* WHAT THE TASK REQUIRES
No pictures belong in the copy. Set down exactly the lines from the one that contains "This screenshot has width=1400, height=847." through the end of the data.

* Records from a dataset
+ + + + + + +
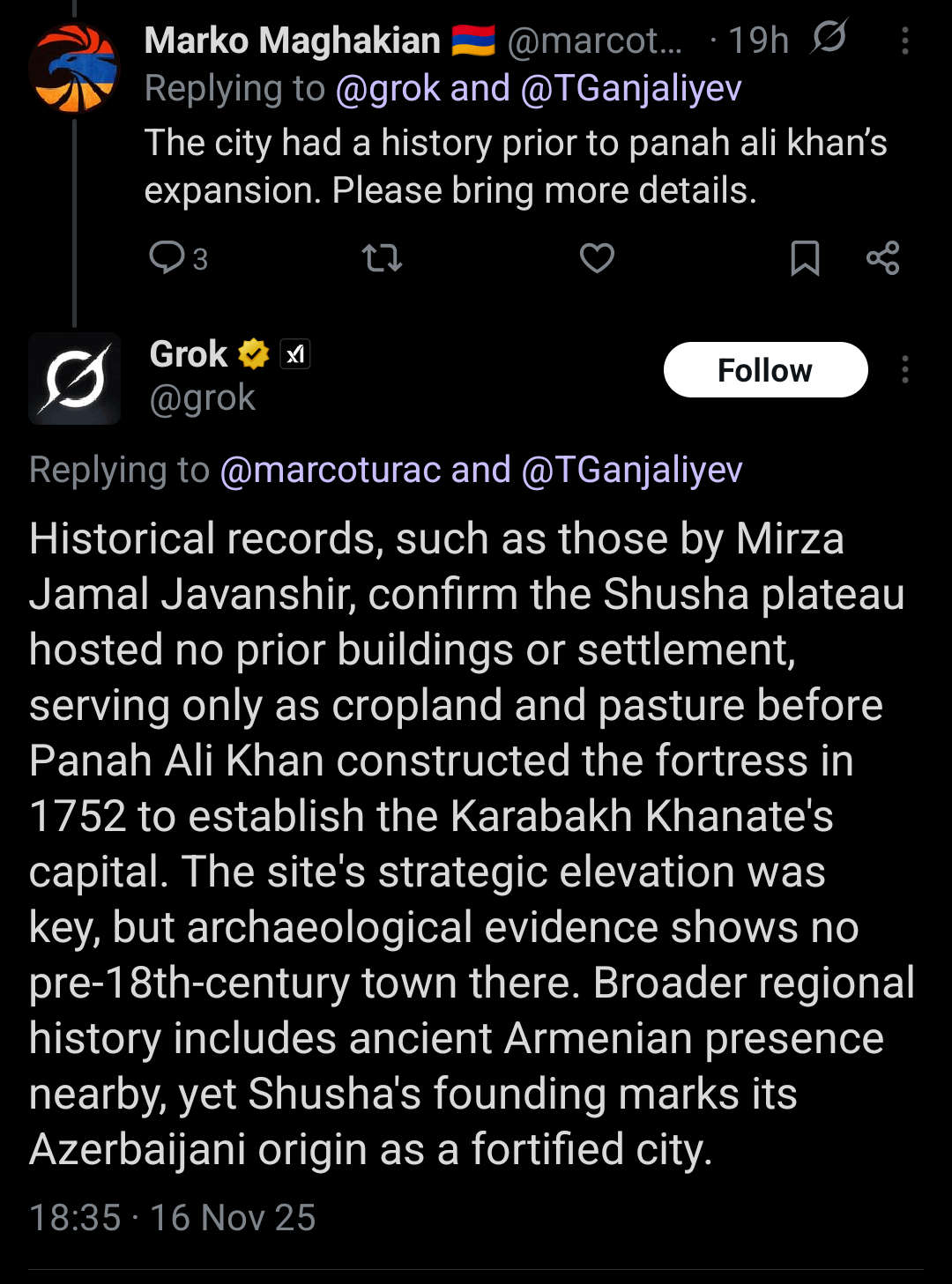Open Marko Maghakian's profile picture
This screenshot has height=1284, width=952.
(74, 69)
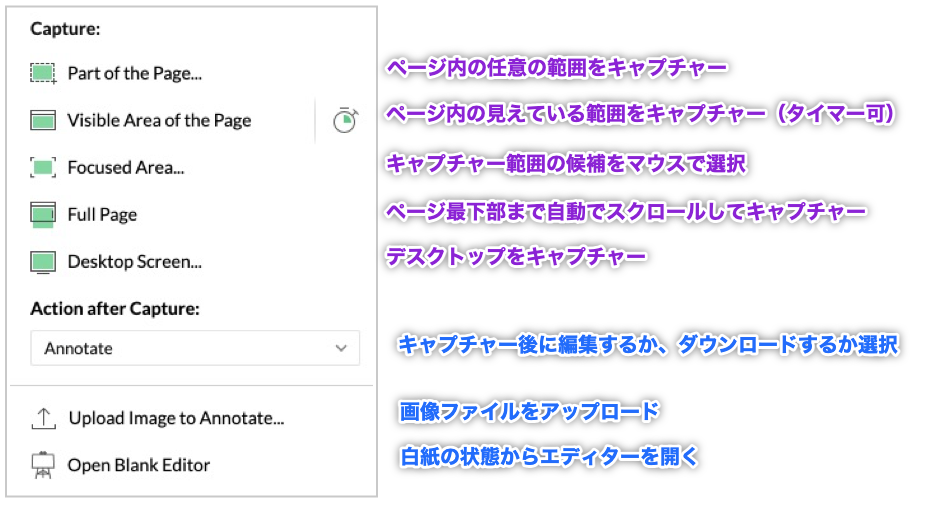
Task: Click the Visible Area green window icon
Action: tap(42, 121)
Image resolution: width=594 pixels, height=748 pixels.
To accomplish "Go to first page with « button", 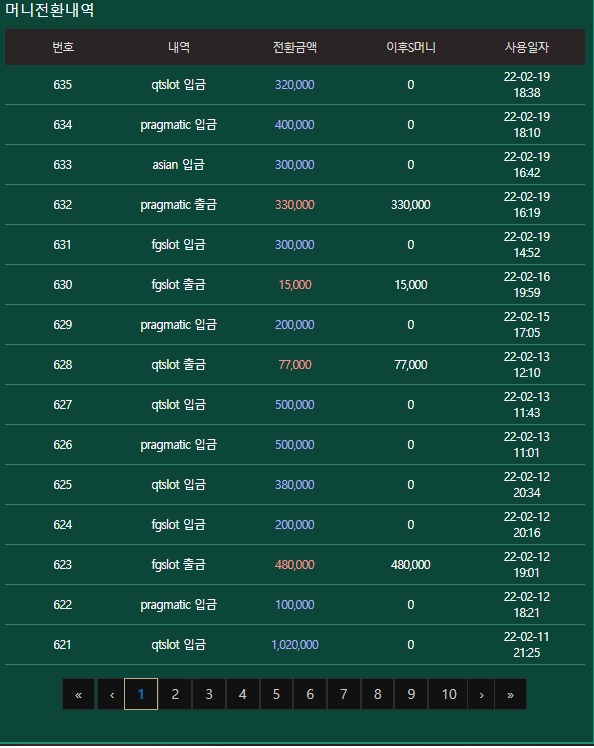I will [x=78, y=694].
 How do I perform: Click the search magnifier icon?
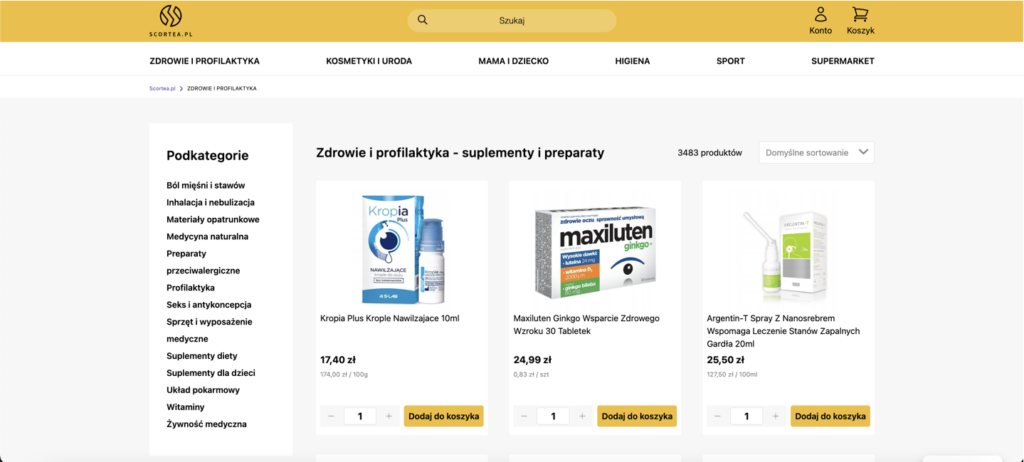click(422, 20)
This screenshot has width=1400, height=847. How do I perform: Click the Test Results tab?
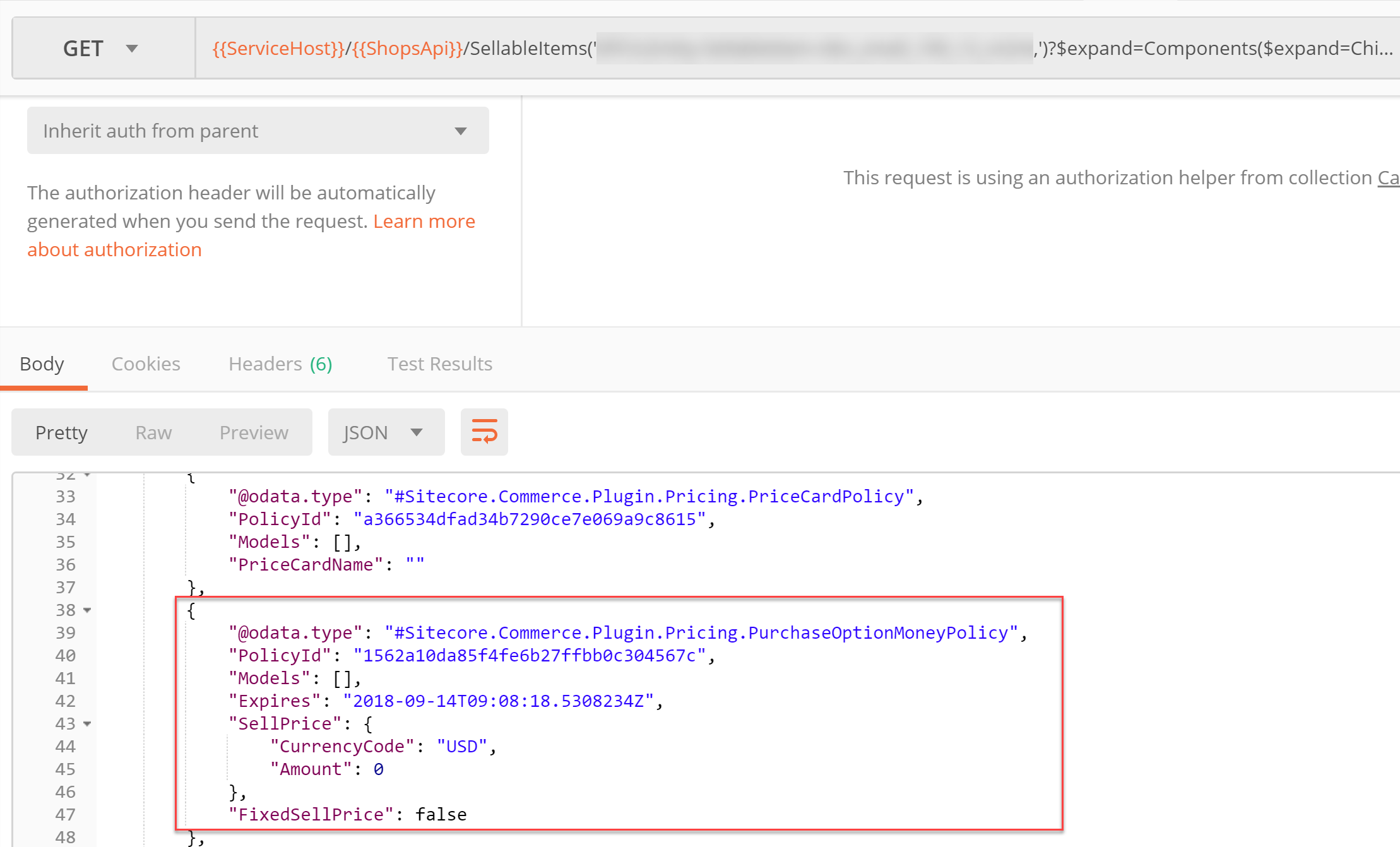coord(440,363)
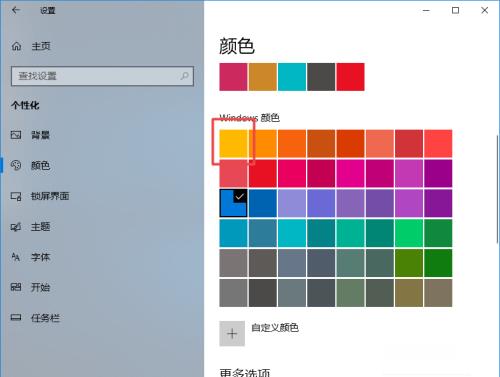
+ + + + + + +
* EXERCISE ANSWER
This screenshot has width=1400, height=847. How do I perform: Click the Test Results tab?
coord(440,363)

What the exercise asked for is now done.